§ **About this task**: From the line containing "Viewport: 1663px width, 628px" down to the last line of the records below, restate each line word for word and leave out the rest.

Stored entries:
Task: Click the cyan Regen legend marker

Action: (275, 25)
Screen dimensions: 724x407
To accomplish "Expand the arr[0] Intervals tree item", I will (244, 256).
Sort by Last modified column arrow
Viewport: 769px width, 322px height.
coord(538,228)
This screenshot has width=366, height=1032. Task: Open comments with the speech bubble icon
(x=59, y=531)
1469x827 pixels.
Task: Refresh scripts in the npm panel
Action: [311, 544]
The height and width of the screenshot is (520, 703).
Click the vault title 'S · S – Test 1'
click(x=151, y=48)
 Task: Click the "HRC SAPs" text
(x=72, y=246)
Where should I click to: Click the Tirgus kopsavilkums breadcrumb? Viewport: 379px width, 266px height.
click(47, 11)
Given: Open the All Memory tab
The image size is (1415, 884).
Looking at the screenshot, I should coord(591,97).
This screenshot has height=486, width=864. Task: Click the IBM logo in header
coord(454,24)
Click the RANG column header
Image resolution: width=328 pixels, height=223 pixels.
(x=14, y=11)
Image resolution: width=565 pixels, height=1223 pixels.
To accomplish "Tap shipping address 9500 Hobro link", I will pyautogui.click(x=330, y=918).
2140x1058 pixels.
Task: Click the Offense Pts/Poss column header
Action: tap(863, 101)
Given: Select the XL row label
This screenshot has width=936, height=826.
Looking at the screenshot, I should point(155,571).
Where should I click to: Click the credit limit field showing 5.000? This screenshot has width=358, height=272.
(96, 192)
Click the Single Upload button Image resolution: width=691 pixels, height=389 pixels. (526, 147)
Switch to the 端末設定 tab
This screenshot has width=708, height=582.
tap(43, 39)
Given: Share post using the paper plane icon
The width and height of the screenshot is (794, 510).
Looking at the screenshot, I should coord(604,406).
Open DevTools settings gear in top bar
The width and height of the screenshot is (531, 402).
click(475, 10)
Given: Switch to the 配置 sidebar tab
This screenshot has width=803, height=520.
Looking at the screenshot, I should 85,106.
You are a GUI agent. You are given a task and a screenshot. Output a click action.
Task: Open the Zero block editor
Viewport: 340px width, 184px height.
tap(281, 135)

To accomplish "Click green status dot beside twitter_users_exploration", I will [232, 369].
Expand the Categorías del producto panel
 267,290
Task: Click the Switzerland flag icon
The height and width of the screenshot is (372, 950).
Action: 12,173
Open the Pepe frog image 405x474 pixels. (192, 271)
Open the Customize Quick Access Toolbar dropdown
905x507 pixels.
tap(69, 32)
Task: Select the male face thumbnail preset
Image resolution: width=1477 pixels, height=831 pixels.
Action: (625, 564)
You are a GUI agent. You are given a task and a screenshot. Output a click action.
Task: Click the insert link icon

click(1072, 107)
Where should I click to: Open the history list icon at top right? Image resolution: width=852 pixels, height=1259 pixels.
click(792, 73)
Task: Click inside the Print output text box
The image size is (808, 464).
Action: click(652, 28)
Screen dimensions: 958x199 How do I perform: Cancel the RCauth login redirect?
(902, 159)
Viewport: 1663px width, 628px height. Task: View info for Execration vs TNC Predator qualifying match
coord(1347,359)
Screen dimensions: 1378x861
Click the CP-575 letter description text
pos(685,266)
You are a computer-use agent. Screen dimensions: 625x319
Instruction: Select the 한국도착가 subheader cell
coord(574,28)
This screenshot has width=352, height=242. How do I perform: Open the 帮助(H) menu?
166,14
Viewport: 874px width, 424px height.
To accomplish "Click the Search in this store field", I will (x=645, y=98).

§ **Solution**:
Viewport: 1663px width, 628px height. Task: View info for Execration vs TNC Predator qualifying match
coord(1347,359)
Screen dimensions: 1378x861
Click the CP-575 letter description text
pos(685,266)
You are a computer-use agent. Screen dimensions: 625x319
Instruction: Select the 한국도착가 subheader cell
coord(574,28)
This screenshot has width=352, height=242. How do I perform: Open the 帮助(H) menu?
166,14
Viewport: 874px width, 424px height.
To accomplish "Click the Search in this store field", I will (x=645, y=98).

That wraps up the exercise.